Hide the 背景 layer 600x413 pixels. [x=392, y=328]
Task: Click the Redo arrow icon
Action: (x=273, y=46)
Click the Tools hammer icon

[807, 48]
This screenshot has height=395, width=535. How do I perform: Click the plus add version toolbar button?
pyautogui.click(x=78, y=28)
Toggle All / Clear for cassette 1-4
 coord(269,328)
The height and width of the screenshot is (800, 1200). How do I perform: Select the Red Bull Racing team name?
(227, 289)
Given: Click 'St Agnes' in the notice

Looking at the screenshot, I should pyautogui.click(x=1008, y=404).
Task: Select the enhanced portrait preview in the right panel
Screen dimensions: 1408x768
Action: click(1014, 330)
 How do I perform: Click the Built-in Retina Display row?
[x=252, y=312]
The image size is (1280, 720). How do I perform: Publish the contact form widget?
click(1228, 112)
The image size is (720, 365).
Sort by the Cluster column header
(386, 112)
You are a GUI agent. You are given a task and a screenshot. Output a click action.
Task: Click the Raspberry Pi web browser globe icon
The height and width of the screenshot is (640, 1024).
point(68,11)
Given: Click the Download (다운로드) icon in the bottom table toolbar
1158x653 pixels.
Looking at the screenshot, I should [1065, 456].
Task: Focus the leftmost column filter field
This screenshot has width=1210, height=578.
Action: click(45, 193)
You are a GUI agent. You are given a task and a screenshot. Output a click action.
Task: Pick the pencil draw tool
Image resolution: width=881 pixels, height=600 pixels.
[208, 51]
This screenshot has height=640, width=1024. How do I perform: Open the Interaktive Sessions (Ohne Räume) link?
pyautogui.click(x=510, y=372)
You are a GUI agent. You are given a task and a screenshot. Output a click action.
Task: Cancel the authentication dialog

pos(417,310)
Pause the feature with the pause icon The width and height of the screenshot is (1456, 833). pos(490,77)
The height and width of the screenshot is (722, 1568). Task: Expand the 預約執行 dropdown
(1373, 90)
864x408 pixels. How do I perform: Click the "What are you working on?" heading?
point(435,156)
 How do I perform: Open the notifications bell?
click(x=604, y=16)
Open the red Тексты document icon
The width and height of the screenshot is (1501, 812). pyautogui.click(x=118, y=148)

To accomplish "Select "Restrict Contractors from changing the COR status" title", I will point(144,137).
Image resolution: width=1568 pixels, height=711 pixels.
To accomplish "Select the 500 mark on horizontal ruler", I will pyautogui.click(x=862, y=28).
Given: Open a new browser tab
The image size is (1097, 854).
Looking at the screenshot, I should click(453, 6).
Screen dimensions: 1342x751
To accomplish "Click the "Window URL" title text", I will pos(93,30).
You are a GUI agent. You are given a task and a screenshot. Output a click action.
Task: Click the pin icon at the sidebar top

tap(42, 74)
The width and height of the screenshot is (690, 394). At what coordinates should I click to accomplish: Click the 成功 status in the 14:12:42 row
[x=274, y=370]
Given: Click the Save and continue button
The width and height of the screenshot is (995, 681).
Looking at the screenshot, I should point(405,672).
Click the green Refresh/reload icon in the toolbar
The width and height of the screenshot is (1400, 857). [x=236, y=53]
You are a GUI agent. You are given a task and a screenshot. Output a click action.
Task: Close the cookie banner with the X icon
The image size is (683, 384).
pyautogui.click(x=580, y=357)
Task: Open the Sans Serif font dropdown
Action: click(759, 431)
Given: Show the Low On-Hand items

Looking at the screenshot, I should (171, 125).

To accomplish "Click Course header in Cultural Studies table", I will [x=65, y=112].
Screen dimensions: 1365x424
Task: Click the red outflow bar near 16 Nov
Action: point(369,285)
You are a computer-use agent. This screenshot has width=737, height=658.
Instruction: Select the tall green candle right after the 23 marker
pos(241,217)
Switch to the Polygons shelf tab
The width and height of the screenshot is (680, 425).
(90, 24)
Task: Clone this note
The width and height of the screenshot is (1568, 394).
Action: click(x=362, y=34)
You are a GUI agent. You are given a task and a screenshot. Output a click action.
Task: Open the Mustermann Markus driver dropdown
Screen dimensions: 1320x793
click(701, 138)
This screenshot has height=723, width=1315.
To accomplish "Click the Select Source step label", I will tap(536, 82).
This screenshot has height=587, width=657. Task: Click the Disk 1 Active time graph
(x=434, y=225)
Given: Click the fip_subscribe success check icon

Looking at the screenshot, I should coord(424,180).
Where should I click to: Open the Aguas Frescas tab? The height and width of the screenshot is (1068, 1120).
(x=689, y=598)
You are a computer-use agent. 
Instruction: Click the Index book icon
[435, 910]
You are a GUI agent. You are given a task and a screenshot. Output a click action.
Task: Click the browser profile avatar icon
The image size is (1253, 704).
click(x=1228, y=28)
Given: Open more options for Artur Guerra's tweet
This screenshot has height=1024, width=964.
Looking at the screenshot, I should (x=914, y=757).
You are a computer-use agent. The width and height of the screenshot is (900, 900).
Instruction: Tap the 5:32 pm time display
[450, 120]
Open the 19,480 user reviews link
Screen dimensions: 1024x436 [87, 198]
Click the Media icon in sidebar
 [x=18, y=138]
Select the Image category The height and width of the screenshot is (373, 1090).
------------------------------
__Assignment__
Where the material contains a line with "browser", return that line.

__Expected output__
Task: Click the Raspberry Pi web browser globe icon
Given: Open a new browser tab
Task: Click the browser profile avatar icon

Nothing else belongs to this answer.